Reproduce verbatim the part of the essay about the fair between "There’s one nagging" and "a kid again.", inclusive.

Provided passage:
______

No fair

It’s been six years now since the chain of events that led to the collapse of my nine years of coupled bliss. It was an astoundingly difficult period, but I’m largely over it now and I’m pretty danged happy with my life as I’m now living it. I’ve let go of most of the little frustrations and resentments, I don’t hate my ex, and I have some perspective on the while thing, although I’m the first to admit that this perspective is a bit skewed in my own favor. But I’m pretty well past it.

There’s one nagging thing I can’t let go of, though. He ruined the fucking fair for me.

I always loved going to the the fair. It was one of the things I was most excited about when we moved back to North Carolina. The fairs here are in October, which is the only correct time of year for them. It’s cool out, and I always used to go at night, just like my family did when I was a kid. I loved it all, from the Methodist barbecue tent to the giant pumpkins to the midway to the weird booth-size dioramas in the exhibit hall. It was always my night to feel like a kid again.

I haven’t been to the fair since 2010. The ex and I were already confronting some big problems at that point and were trying to negotiate some compromises. Unfortunately, the ex chose “fair night” to do something that made me very sad in general, and also revealed to me that even though I was trying to make some compromises, a few of the lines I’d drawn were going to be crossed whether I liked it or not. It made me feel like my wants and requests were not really being acknowledged at all, which in turn made me suspect for the first time that our relationship was doomed.

This was something that probably needed to happen. I just wish it hadn’t happened at the fair, thus pretty much casting a pall on something I’ve always really kind of loved and making me associate it with one of the saddest nights of my life. It’s  like asking your spouse for a divorce on his birthday, or running over his puppy on Christmas morning. It sucks and I’ve never quite been able to forgive him this one thing. The whole night bothered me so much that I even deleted all my photos and videos of it so I wouldn’t run across them by accident…which is something that I just don’t do.

It’s funny the little sad things you hang on to even as you manage to eliminate most of them from your life: a song that reminds you of a failed romance when you were twenty, a note from your dad apologizing for something that both of you still remember vividly though you don’t want to admit it, your last photo of a friend before a fatal argument, etc. That this should be the one heartbreaking thing I take away from a failed long-term relationship is both surprising and completely appropriate. As a couple, we both felt and acted like big kids. This was the night that pretty much ended for me.

Happy anniversary to me (another one)

It may seem an odd thing to celebrate, but as of today, I have been single again for five years.

Today in 2011, I was in a pretty rotten place. I’d pretty much known where things were headed for several months; deciding that we weren’t going to live together anymore (or even live in the same time zone) was a pretty unmistakeable sign. But I was still unprepared for how hard it hit me on that Wednesday night when I realized that it was really over after nine very happy years and six really shitty months.

Being “coupled” has never been my natural state, even though there were some times that I really wanted it to be…and even though there was one time where it really did feel right. By the time I met Mark in 2001, I was pretty comfortable–hell, even enthusiastic–about the prospect of remaining a confirmed bachelor for life. One very serious case of love changed all that and I do not for a minute regret that it happened. All in all, it was a very happy time in my life and I was very sad when it ended.

______

Dataset excerpt:

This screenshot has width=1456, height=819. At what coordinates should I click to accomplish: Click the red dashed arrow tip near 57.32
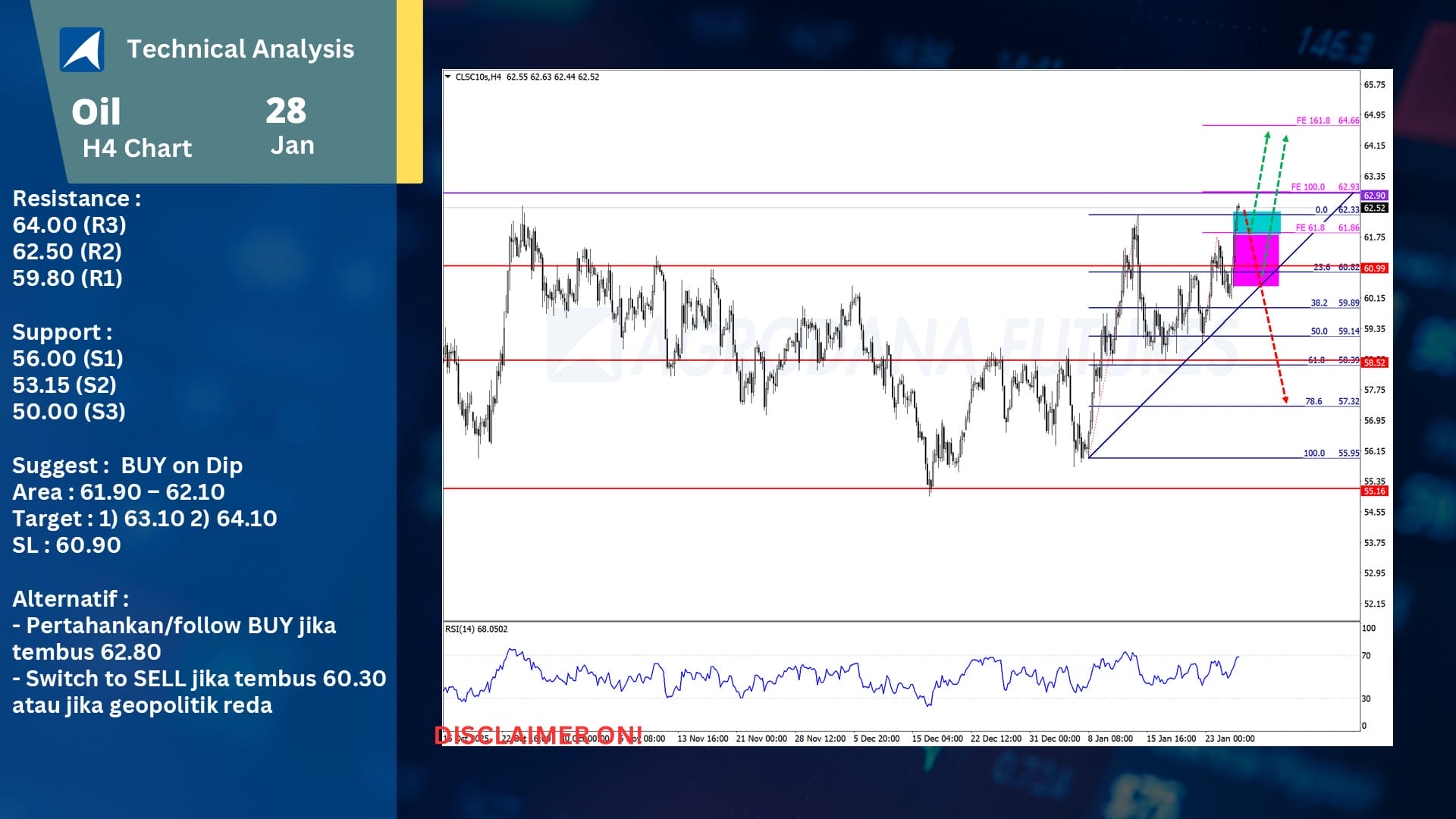(x=1285, y=400)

______

Task output:
There’s one nagging thing I can’t let go of, though. He ruined the fucking fair for me.

I always loved going to the the fair. It was one of the things I was most excited about when we moved back to North Carolina. The fairs here are in October, which is the only correct time of year for them. It’s cool out, and I always used to go at night, just like my family did when I was a kid. I loved it all, from the Methodist barbecue tent to the giant pumpkins to the midway to the weird booth-size dioramas in the exhibit hall. It was always my night to feel like a kid again.